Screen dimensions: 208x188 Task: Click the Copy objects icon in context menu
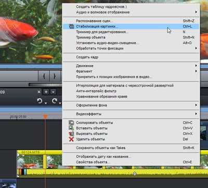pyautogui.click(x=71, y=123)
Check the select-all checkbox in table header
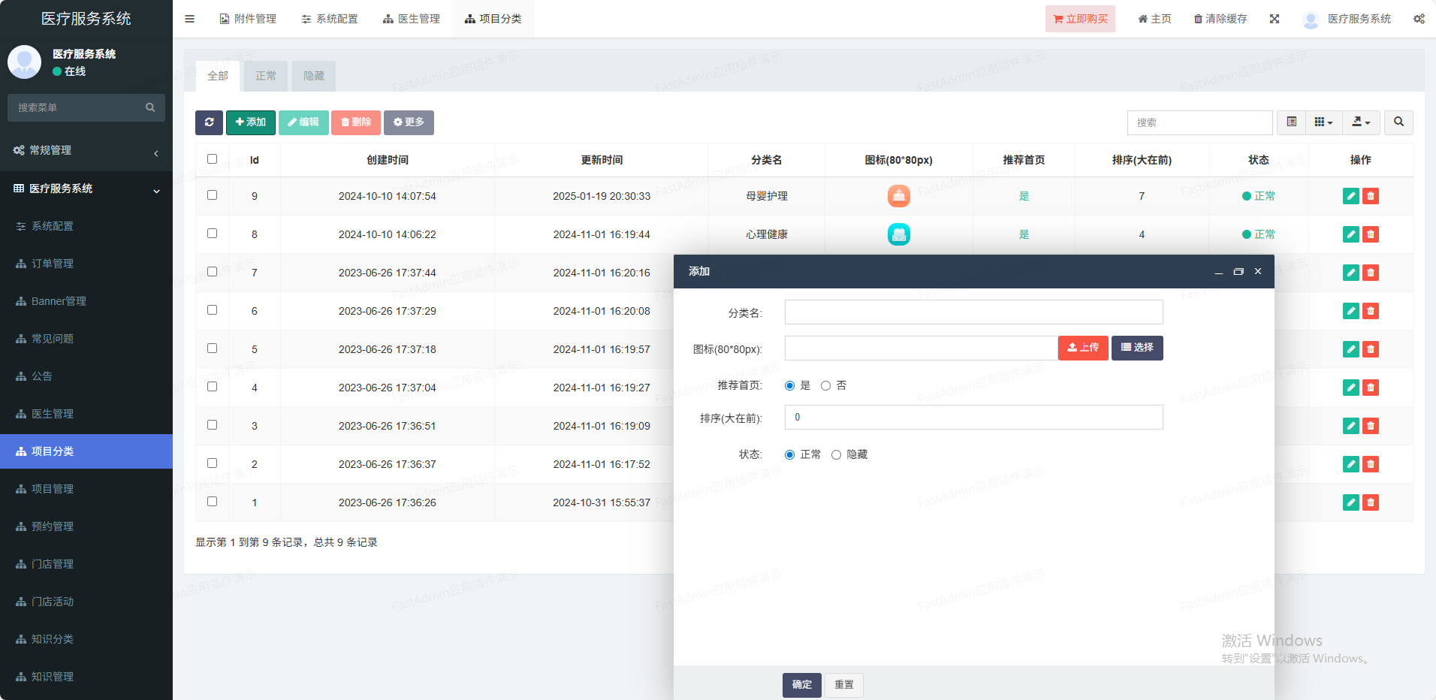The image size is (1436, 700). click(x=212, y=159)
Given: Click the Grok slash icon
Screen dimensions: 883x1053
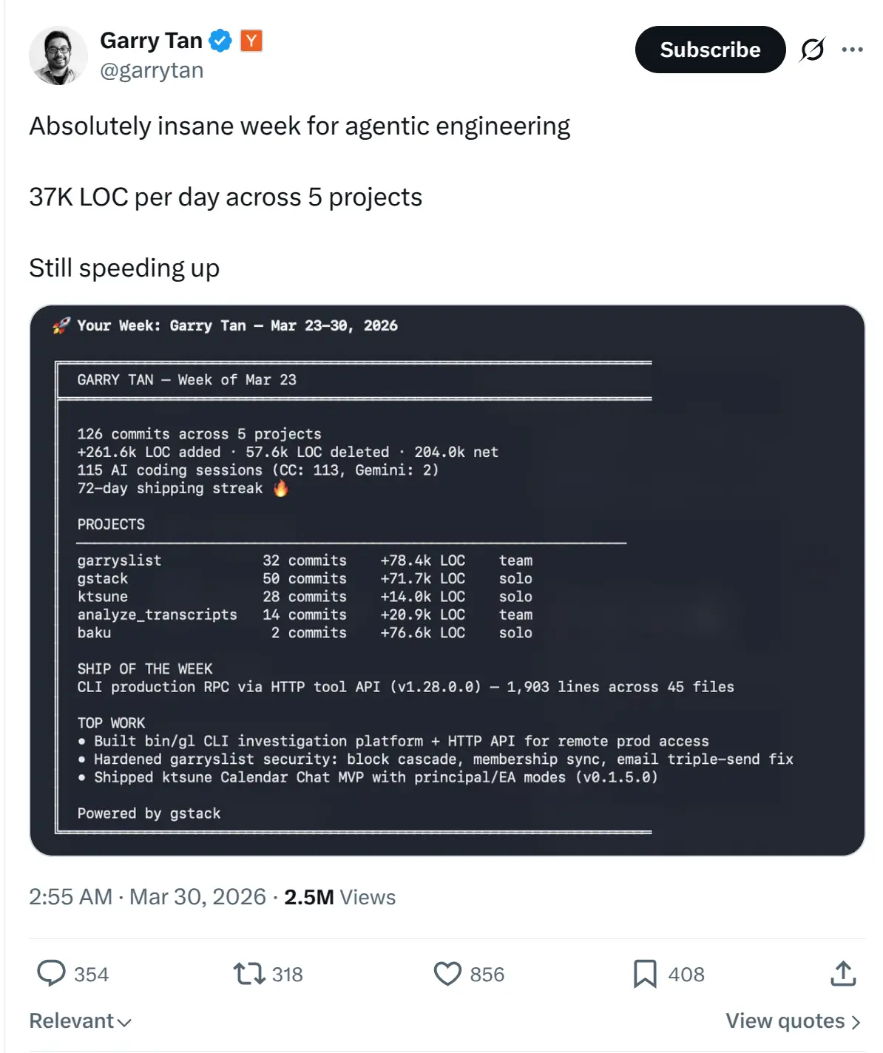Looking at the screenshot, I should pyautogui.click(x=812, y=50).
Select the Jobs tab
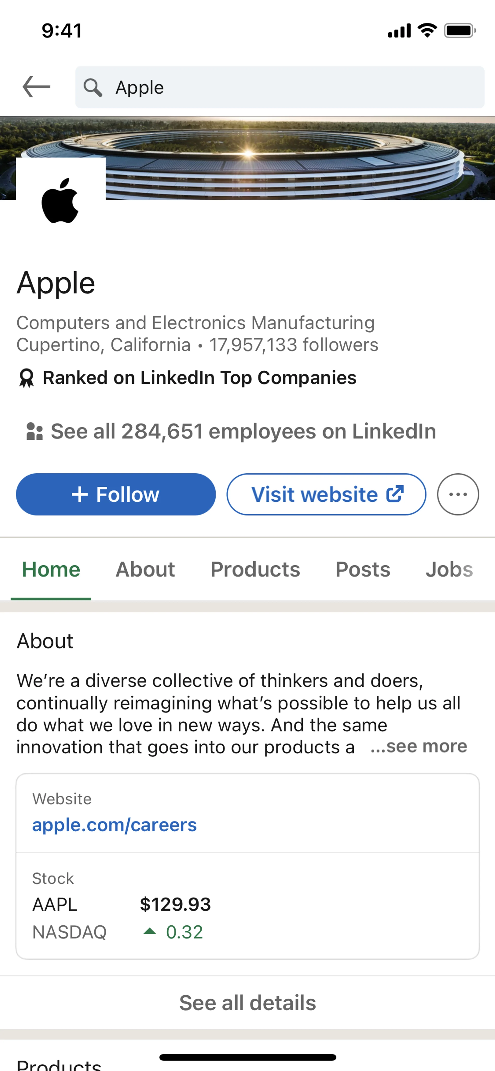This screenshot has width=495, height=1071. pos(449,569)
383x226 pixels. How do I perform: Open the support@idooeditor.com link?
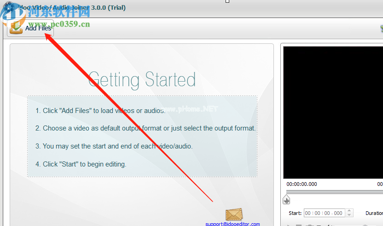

+--

→ **WHAT YOU NEED TO DO**:
Reproduce the records above line for line, without changing any wording, and omit the pictures from your copy.

→ **RESULT OF THE EXERCISE**:
Screen dimensions: 208x188 Task: Click the Copy objects icon in context menu
pyautogui.click(x=71, y=123)
Check the select-all checkbox in table header
The image size is (1436, 700). click(x=212, y=159)
Given: Click the Grok slash icon
Screen dimensions: 883x1053
Looking at the screenshot, I should pyautogui.click(x=812, y=50).
Select the Jobs tab
This screenshot has width=495, height=1071. pos(449,569)
383x226 pixels. How do I perform: Open the support@idooeditor.com link?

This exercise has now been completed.